Stonebridge at Potomac Town Center, also commonly referred to as Stonebridge PTC or simply Stonebridge, is a  lifestyle center in Woodbridge, Virginia, United States. It features a mix of retail, office buildings, and apartments. was developed by Roadside Developments and construction beginning in 2007. Stonebridge is located along Interstate 95 just east of the freeway, with Opitz Boulevard (SR 2000) to the north, Dale Boulevard (SR 784) to the south, and Potomac Center Boulevard to the east. Continuous expansions to the center are made, with recent additions such as the Alamo Drafthouse Cinema and Potomac Town Center condominiums.

History

Construction of Stonebridge first began in 2007, with the flagship store Wegmans opening in 2008 at the northern end. With completion of construction nearing, the grand opening of the shopping center was in 2012, with some businesses remaining under construction.

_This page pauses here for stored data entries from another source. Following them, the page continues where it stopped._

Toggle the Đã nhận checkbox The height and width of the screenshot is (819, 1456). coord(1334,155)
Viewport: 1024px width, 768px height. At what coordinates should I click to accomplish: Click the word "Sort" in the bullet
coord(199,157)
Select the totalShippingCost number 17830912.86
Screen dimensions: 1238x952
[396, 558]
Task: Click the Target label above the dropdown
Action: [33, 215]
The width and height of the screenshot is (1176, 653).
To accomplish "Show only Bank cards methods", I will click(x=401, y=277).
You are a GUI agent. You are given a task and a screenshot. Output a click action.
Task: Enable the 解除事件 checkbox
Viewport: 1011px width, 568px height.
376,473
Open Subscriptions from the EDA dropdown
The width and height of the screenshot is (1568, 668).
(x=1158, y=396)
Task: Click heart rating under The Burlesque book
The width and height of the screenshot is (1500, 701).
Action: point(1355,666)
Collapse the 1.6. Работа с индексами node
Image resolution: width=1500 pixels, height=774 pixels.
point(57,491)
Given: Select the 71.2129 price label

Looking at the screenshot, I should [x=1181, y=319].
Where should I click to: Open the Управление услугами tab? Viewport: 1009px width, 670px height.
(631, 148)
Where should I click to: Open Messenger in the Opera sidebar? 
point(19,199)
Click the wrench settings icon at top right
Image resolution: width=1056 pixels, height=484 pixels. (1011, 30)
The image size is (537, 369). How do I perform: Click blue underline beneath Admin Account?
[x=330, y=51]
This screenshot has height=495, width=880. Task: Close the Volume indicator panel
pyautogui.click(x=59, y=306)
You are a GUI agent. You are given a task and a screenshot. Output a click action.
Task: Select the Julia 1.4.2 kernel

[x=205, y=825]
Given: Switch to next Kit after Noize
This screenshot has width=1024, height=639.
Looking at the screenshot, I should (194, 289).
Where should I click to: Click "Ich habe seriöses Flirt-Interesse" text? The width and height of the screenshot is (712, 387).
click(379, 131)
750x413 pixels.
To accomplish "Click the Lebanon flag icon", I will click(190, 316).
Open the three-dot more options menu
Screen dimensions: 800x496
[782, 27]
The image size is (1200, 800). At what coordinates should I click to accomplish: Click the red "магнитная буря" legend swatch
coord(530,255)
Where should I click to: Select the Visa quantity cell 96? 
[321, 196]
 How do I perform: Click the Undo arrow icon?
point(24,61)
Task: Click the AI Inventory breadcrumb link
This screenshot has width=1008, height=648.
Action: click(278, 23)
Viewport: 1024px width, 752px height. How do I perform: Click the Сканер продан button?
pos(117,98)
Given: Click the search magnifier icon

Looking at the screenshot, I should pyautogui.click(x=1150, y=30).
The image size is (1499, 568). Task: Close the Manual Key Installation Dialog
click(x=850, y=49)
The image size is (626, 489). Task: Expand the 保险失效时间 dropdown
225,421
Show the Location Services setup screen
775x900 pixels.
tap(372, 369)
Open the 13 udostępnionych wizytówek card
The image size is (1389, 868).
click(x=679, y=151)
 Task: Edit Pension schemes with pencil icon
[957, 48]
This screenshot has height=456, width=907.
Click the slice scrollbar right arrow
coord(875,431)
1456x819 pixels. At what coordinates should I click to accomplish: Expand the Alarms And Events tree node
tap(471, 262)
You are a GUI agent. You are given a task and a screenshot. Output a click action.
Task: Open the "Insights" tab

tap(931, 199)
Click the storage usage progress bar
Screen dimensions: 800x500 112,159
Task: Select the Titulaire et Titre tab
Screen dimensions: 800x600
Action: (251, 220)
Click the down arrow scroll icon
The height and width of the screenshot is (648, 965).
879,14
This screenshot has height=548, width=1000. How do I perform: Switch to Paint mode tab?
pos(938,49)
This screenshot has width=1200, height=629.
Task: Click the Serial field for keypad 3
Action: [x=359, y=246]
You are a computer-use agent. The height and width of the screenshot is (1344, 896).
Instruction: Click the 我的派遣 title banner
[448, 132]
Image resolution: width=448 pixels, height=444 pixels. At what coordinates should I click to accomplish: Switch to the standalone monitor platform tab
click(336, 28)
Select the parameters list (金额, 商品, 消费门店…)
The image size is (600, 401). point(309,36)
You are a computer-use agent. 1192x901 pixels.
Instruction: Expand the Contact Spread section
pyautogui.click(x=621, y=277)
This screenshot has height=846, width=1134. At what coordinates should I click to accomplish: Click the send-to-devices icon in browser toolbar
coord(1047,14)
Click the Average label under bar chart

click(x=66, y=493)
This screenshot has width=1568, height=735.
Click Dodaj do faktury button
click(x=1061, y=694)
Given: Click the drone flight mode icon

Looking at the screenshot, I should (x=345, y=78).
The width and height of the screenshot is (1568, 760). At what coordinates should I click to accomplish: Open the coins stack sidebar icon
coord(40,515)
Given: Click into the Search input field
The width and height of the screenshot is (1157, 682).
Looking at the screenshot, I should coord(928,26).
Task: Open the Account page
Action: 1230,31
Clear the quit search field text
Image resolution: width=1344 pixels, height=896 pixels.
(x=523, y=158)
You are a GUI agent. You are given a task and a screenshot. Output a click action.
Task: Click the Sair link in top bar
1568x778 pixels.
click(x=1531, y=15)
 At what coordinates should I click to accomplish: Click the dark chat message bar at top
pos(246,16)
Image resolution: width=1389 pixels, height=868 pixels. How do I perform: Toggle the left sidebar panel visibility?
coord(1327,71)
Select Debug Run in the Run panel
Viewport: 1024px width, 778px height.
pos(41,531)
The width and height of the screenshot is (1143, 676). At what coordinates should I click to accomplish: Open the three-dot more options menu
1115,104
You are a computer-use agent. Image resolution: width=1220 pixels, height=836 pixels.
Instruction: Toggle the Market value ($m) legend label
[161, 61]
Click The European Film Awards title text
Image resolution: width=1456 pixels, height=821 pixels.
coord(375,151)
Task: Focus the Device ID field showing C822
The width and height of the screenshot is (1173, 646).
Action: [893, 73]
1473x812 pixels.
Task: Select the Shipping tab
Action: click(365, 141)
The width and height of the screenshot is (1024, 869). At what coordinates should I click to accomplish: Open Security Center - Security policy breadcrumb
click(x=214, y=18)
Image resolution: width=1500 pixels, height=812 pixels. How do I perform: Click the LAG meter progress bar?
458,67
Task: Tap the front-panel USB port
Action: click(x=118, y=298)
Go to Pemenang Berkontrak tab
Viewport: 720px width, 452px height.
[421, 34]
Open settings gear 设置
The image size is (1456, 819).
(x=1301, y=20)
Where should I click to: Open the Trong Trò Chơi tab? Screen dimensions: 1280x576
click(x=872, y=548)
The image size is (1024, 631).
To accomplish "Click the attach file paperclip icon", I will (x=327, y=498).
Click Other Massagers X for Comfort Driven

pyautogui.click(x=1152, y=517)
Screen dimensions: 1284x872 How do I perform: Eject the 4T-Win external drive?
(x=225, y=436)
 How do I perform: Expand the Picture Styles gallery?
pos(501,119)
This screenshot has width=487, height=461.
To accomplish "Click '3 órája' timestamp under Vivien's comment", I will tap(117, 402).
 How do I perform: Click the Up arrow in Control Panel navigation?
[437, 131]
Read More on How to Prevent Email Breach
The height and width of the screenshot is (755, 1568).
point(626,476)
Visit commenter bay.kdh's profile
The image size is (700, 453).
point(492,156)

In 2012, a plot of forested area beside Stonebridge was chosen to be the new Potomac Nationals stadium, replacing their current home at Pfitzner Stadium along with a commuter parking garage. However, in 2017, plans for this stadium were cancelled and the team moved to Fredericksburg to a new stadium in 2020, and plans for only the commuter garage remained. The commuter garage will be the first in Prince William County and plans for the project will include a ramp providing access to the Interstate 95 Express Lanes.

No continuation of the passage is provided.